Smart HPA: A Resource-Efficient Horizontal Pod Auto-scaler for Microservice Architectures
Hussain Ahmad, Christoph Treude, Markus Wagner, Claudia Szabo
TL;DR
Smart HPA addresses the limitations of traditional HPAs in resource-constrained microservice deployments by introducing a hierarchical auto-scaling framework that combines decentralized per-microservice managers with a centralized resource adapter activated only when needed. The approach leverages MAPE-K-inspired components and resource-efficient heuristics to exchange CPU resources among microservices, reducing overutilization and overprovisioning while eliminating underprovisioning. Empirical evaluation on an AWS-based Kubernetes cluster with the Online Boutique benchmark demonstrates substantial improvements over the Kubernetes baseline, including reduced resource waste and improved allocation efficiency.
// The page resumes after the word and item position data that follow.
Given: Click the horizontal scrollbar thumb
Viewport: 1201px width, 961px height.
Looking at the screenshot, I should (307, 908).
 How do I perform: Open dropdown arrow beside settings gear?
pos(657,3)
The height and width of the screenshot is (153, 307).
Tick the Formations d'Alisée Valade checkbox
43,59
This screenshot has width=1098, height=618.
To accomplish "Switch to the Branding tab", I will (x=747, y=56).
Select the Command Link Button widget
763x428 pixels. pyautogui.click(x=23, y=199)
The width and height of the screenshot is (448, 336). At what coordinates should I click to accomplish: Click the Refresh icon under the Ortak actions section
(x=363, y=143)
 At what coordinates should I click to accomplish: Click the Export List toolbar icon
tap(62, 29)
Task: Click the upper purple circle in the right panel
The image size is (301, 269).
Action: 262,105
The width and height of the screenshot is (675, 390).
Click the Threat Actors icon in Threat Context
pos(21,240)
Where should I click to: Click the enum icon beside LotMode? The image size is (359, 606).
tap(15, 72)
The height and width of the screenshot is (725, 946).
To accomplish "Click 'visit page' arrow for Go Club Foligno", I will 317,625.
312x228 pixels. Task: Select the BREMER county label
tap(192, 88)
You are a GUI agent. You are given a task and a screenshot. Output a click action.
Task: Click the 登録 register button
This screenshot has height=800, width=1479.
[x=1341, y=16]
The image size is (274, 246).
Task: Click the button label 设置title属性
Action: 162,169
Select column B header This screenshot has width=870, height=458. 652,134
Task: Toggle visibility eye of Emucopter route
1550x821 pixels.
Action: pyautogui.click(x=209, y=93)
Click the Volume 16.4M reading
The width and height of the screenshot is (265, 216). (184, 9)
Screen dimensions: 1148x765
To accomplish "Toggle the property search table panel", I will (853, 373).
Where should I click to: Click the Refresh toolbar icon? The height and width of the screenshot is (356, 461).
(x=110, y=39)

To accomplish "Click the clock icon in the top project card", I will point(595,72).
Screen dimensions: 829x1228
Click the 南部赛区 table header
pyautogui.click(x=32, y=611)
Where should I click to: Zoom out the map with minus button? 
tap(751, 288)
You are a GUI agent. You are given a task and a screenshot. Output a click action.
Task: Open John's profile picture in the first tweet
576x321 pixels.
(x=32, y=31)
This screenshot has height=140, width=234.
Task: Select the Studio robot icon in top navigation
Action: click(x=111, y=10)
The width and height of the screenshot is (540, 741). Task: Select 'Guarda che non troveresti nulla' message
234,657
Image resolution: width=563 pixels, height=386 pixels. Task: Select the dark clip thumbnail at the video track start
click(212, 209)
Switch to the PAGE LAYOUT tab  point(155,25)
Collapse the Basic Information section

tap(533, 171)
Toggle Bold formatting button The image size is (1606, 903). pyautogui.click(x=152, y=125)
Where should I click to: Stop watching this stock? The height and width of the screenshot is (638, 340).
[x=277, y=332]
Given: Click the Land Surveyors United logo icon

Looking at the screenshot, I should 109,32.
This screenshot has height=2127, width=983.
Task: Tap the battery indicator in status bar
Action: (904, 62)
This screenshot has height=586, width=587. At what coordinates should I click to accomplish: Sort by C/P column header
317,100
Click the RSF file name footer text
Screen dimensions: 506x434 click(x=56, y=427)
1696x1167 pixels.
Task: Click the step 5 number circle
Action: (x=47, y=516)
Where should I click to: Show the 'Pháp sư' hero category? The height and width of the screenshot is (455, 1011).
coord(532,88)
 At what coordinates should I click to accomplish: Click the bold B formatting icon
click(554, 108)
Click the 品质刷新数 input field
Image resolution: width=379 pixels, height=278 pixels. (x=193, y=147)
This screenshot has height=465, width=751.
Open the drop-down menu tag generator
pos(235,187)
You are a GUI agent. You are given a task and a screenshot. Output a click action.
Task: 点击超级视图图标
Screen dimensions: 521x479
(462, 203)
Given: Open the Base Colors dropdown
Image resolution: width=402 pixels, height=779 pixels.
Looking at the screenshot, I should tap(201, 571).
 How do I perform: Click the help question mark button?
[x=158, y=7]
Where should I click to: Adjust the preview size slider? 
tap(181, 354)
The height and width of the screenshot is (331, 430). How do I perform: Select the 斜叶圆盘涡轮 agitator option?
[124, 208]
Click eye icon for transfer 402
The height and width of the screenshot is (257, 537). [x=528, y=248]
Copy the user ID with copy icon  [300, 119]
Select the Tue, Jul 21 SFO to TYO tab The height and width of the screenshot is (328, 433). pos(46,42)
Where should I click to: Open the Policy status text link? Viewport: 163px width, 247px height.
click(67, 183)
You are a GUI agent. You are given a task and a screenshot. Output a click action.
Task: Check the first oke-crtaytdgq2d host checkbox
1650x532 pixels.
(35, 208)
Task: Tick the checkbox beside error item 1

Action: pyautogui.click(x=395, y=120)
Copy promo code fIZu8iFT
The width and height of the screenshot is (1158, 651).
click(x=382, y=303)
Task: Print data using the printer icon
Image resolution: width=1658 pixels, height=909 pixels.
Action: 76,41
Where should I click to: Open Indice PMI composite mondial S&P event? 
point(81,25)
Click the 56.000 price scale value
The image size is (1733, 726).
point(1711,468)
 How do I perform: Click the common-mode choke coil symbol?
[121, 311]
The work contributes a flexible architectural blueprint, actionable resource-balancing heuristics, and a replication package to support reproduction and extension, with practical implications for scalable, cost-effective microservice management.
Abstract
Microservice architectures have gained prominence in both academia and industry, offering enhanced agility, reusability, and scalability. To simplify scaling operations in microservice architectures, container orchestration platforms such as Kubernetes feature Horizontal Pod Auto-scalers (HPAs) designed to adjust the resources of microservices to accommodate fluctuating workloads. However, existing HPAs are not suitable for resource-constrained environments, as they make scaling decisions based on the individual resource capacities of microservices, leading to service unavailability and performance degradation. Furthermore, HPA architectures exhibit several issues, including inefficient data processing and a lack of coordinated scaling operations. To address these concerns, we propose Smart HPA, a flexible resource-efficient horizontal pod auto-scaler. It features a hierarchical architecture that integrates both centralized and decentralized architectural styles to leverage their respective strengths while addressing their limitations. We introduce resource-efficient heuristics that empower Smart HPA to exchange resources among microservices, facilitating effective auto-scaling of microservices in resource-constrained environments. Our experimental results show that Smart HPA outperforms the Kubernetes baseline HPA by reducing resource overutilization, overprovisioning, and underprovisioning while increasing resource allocation to microservice applications.